Saved entries:

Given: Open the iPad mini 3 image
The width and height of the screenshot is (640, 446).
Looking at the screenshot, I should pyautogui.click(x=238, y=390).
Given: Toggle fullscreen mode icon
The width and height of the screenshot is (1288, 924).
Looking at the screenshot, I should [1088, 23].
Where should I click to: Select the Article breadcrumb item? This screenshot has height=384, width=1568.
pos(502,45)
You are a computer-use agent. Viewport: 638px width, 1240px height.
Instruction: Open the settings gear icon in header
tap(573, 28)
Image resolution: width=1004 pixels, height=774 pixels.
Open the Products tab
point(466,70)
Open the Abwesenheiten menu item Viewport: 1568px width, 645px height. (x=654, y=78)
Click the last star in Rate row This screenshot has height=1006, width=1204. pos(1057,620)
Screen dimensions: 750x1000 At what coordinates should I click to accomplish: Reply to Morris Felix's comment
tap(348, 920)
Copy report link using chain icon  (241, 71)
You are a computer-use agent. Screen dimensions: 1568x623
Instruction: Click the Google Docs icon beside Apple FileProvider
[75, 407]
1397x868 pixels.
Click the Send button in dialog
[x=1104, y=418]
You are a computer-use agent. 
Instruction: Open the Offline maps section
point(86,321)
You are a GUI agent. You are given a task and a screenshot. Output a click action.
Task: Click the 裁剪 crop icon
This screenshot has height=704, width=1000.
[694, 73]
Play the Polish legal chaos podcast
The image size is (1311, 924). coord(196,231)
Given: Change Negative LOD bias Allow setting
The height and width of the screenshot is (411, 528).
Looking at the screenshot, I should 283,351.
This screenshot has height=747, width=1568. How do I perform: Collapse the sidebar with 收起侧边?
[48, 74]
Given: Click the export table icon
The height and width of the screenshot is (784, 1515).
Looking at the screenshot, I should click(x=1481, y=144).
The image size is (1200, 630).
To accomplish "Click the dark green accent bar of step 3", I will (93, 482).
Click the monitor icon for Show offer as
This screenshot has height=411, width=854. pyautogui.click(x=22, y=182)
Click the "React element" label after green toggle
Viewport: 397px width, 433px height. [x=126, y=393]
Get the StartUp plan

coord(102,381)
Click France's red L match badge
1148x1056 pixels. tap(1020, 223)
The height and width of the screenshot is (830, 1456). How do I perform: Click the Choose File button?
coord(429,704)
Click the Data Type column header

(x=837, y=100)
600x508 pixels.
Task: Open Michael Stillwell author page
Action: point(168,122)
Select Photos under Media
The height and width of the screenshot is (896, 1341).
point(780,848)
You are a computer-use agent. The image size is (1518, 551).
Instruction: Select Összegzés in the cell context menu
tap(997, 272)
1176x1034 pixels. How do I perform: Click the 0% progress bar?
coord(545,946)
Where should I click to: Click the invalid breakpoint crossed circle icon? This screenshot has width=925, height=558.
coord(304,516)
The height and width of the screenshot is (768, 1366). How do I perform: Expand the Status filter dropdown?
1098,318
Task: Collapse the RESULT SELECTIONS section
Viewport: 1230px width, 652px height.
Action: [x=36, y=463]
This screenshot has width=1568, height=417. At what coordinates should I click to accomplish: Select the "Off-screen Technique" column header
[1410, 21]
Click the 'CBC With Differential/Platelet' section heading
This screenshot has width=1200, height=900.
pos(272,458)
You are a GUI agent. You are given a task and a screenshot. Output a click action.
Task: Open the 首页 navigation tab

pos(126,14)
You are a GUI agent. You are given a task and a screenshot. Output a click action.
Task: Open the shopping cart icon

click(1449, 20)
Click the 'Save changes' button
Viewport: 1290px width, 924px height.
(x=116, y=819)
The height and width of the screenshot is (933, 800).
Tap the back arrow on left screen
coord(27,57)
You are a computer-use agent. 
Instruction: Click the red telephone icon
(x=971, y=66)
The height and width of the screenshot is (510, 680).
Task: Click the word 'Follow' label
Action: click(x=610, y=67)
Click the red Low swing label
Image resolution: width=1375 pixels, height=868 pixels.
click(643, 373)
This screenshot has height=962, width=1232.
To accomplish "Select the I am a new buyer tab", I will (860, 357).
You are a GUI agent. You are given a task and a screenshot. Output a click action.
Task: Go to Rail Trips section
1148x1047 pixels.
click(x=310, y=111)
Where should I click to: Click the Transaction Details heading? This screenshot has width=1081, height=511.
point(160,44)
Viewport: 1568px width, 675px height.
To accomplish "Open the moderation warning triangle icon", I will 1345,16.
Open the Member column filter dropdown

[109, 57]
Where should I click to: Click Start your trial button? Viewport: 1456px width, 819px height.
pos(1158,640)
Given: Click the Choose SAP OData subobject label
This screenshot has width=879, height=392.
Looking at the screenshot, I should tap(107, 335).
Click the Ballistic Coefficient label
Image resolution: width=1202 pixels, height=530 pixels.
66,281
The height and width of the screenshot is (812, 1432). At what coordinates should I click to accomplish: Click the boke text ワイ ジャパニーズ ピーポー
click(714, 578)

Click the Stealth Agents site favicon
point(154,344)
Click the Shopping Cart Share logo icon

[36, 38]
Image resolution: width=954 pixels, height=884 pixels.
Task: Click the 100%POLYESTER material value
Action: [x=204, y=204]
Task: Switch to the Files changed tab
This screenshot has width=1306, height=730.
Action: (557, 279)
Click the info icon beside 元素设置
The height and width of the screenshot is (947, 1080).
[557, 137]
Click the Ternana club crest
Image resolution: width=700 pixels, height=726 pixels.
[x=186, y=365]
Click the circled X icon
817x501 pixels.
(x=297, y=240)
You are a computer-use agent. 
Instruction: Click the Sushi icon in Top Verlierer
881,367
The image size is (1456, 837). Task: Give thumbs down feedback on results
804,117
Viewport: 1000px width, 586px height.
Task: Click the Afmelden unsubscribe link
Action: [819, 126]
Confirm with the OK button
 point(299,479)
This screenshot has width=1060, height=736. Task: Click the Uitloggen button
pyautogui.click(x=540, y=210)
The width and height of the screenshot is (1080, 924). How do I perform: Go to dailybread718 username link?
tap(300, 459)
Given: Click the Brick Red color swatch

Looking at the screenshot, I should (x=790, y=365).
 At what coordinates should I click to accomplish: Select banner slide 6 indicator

→ **What the task requires**: Render every line of the items above as a numbered list, omitting any blank lines.

→ **Response to this exercise**:
1. Given: Open the iPad mini 3 image
2. The width and height of the screenshot is (640, 446).
3. Looking at the screenshot, I should pyautogui.click(x=238, y=390).
4. Given: Toggle fullscreen mode icon
5. The width and height of the screenshot is (1288, 924).
6. Looking at the screenshot, I should [1088, 23].
7. Where should I click to: Select the Article breadcrumb item? This screenshot has height=384, width=1568.
8. pos(502,45)
9. You are a computer-use agent. Viewport: 638px width, 1240px height.
10. Instruction: Open the settings gear icon in header
11. tap(573, 28)
12. Image resolution: width=1004 pixels, height=774 pixels.
13. Open the Products tab
14. point(466,70)
15. Open the Abwesenheiten menu item Viewport: 1568px width, 645px height. (x=654, y=78)
16. Click the last star in Rate row This screenshot has height=1006, width=1204. pos(1057,620)
17. Screen dimensions: 750x1000 At what coordinates should I click to accomplish: Reply to Morris Felix's comment
18. tap(348, 920)
19. Copy report link using chain icon  (241, 71)
20. You are a computer-use agent. Screen dimensions: 1568x623
21. Instruction: Click the Google Docs icon beside Apple FileProvider
22. [75, 407]
23. 1397x868 pixels.
24. Click the Send button in dialog
25. [x=1104, y=418]
26. You are a computer-use agent. 
27. Instruction: Open the Offline maps section
28. point(86,321)
29. You are a GUI agent. You are given a task and a screenshot. Output a click action.
30. Task: Click the 裁剪 crop icon
31. This screenshot has height=704, width=1000.
32. [694, 73]
33. Play the Polish legal chaos podcast
34. The image size is (1311, 924). coord(196,231)
35. Given: Change Negative LOD bias Allow setting
36. The height and width of the screenshot is (411, 528).
37. Looking at the screenshot, I should 283,351.
38. This screenshot has height=747, width=1568. How do I perform: Collapse the sidebar with 收起侧边?
39. [48, 74]
40. Given: Click the export table icon
41. The height and width of the screenshot is (784, 1515).
42. Looking at the screenshot, I should click(x=1481, y=144).
43. The image size is (1200, 630).
44. To accomplish "Click the dark green accent bar of step 3", I will (93, 482).
45. Click the monitor icon for Show offer as
46. This screenshot has height=411, width=854. pyautogui.click(x=22, y=182)
47. Click the "React element" label after green toggle
48. Viewport: 397px width, 433px height. [x=126, y=393]
49. Get the StartUp plan
50. coord(102,381)
51. Click France's red L match badge
52. 1148x1056 pixels. tap(1020, 223)
53. The height and width of the screenshot is (830, 1456). How do I perform: Click the Choose File button?
54. coord(429,704)
55. Click the Data Type column header
56. (x=837, y=100)
57. 600x508 pixels.
58. Task: Open Michael Stillwell author page
59. Action: point(168,122)
60. Select Photos under Media
61. The height and width of the screenshot is (896, 1341).
62. point(780,848)
63. You are a computer-use agent. The image size is (1518, 551).
64. Instruction: Select Összegzés in the cell context menu
65. tap(997, 272)
66. 1176x1034 pixels. How do I perform: Click the 0% progress bar?
67. coord(545,946)
68. Where should I click to: Click the invalid breakpoint crossed circle icon? This screenshot has width=925, height=558.
69. coord(304,516)
70. The height and width of the screenshot is (768, 1366). How do I perform: Expand the Status filter dropdown?
71. 1098,318
72. Task: Collapse the RESULT SELECTIONS section
73. Viewport: 1230px width, 652px height.
74. Action: [x=36, y=463]
75. This screenshot has width=1568, height=417. At what coordinates should I click to accomplish: Select the "Off-screen Technique" column header
76. [1410, 21]
77. Click the 'CBC With Differential/Platelet' section heading
78. This screenshot has width=1200, height=900.
79. pos(272,458)
80. You are a GUI agent. You are given a task and a screenshot. Output a click action.
81. Task: Open the 首页 navigation tab
82. pos(126,14)
83. You are a GUI agent. You are given a task and a screenshot. Output a click action.
84. Task: Open the shopping cart icon
85. click(1449, 20)
86. Click the 'Save changes' button
87. Viewport: 1290px width, 924px height.
88. (x=116, y=819)
89. The height and width of the screenshot is (933, 800).
90. Tap the back arrow on left screen
91. coord(27,57)
92. You are a computer-use agent. 
93. Instruction: Click the red telephone icon
94. (x=971, y=66)
95. The height and width of the screenshot is (510, 680).
96. Task: Click the word 'Follow' label
97. Action: click(x=610, y=67)
98. Click the red Low swing label
99. Image resolution: width=1375 pixels, height=868 pixels.
100. click(643, 373)
101. This screenshot has height=962, width=1232.
102. To accomplish "Select the I am a new buyer tab", I will (860, 357).
103. You are a GUI agent. You are given a task and a screenshot. Output a click action.
104. Task: Go to Rail Trips section
105. 1148x1047 pixels.
106. click(x=310, y=111)
107. Where should I click to: Click the Transaction Details heading? This screenshot has width=1081, height=511.
108. point(160,44)
109. Viewport: 1568px width, 675px height.
110. To accomplish "Open the moderation warning triangle icon", I will 1345,16.
111. Open the Member column filter dropdown
112. [109, 57]
113. Where should I click to: Click Start your trial button? Viewport: 1456px width, 819px height.
114. pos(1158,640)
115. Given: Click the Choose SAP OData subobject label
116. This screenshot has width=879, height=392.
117. Looking at the screenshot, I should tap(107, 335).
118. Click the Ballistic Coefficient label
119. Image resolution: width=1202 pixels, height=530 pixels.
120. 66,281
121. The height and width of the screenshot is (812, 1432). At what coordinates should I click to accomplish: Click the boke text ワイ ジャパニーズ ピーポー
122. click(714, 578)
123. Click the Stealth Agents site favicon
124. point(154,344)
125. Click the Shopping Cart Share logo icon
126. [36, 38]
127. Image resolution: width=954 pixels, height=884 pixels.
128. Task: Click the 100%POLYESTER material value
129. Action: [x=204, y=204]
130. Task: Switch to the Files changed tab
131. This screenshot has width=1306, height=730.
132. Action: (557, 279)
133. Click the info icon beside 元素设置
134. The height and width of the screenshot is (947, 1080).
135. [557, 137]
136. Click the Ternana club crest
137. Image resolution: width=700 pixels, height=726 pixels.
138. [x=186, y=365]
139. Click the circled X icon
140. 817x501 pixels.
141. (x=297, y=240)
142. You are a computer-use agent. 
143. Instruction: Click the Sushi icon in Top Verlierer
144. 881,367
145. The image size is (1456, 837). Task: Give thumbs down feedback on results
146. 804,117
147. Viewport: 1000px width, 586px height.
148. Task: Click the Afmelden unsubscribe link
149. Action: [819, 126]
150. Confirm with the OK button
151.  point(299,479)
152. This screenshot has width=1060, height=736. Task: Click the Uitloggen button
153. pyautogui.click(x=540, y=210)
154. The width and height of the screenshot is (1080, 924). How do I perform: Go to dailybread718 username link?
155. tap(300, 459)
156. Given: Click the Brick Red color swatch
157. Looking at the screenshot, I should (x=790, y=365).
158.  At what coordinates should I click to accomplish: Select banner slide 6 indicator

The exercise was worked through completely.